> [EXERCISE TEXT]:
::::

Knowing she always wanted to run her own business, Cynthia started her career at NASA Johnson Space Center in Houston, Texas as a human factors engineer, working with the space station program where some of her work is still flying in space, assisting the crew it their missions. Michael notes the space station as an environment where the margin of error is small, and the consequence of error is huge to which Cynthia describes them as one of the most hostile environments you could ever have to design for and in the most stressful safety type environment.
Digging right in, Michael asks the question which is likely to be on most listeners minds – what exactly is “human factors?” Cynthia describes human factors as an extremely broad science that deals with how people interact and perceive their environment, the things they use in that environment, and also how they interact in work with other people. She goes on to boil it down to two things: 1. helping people optimize what they do well, whether it’s through design or understanding of human behavior, and also your physical body shape and limitations and, 2. mitigate what we don’t do well to avoid risk of injury or human error. For example, she describes driving perception, where a lot of people have issues on the roadway taking turns, so it is considered a very high cognitive load task. The human factors look at the process and procedure that the person took in taking a turn, the visibility of oncoming traffic, what that person or reasonable driver could have been able to see, and if all conditions were perfect, did they take the right steps.

::::

> [STUDY MATERIAL]:
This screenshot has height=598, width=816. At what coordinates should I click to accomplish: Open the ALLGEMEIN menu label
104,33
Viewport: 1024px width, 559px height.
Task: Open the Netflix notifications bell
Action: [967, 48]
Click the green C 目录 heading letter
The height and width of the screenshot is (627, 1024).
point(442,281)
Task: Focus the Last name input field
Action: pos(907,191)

::::

> [TRY IT]:
Continue the text about Cynthia's human factors career, starting right after its last sentence. The items are separate from the text about Cynthia's work in human factors.

> [EXERCISE RESPONSE]:
Michael and Cynthia continue to explore examples and how they determine these scenarios retrospectively. It’s interesting to hear how her firm, Sophic Synergistics, doesn’t do accident reconstruction, but rather often works extremely close with the accident reconstructionist on the case. Cynthia describes her process of going out to conduct a site visit in order to look at the environment, the design of the roadway, where the vehicles were, and the vantage points for all the drivers or entities involved, including pedestrians, which establishes what everybody could see from their vantage point in a reasonable fashion. From there, she’s looking for the best line of facts which line up in corroboration with each other and which make the most sense in terms of probability based on what you know as human factors. Examples of this would be whether there is a question of reaction time, perception, performance, or if speed was involved or not. She describes it as dissecting the actions, behaviors, as well as the cognitive processes, to know what was possible or what wasn’t, based off the actual physical environment. In other words, it leads to understanding what the facts are telling you, and where they align and where they don’t.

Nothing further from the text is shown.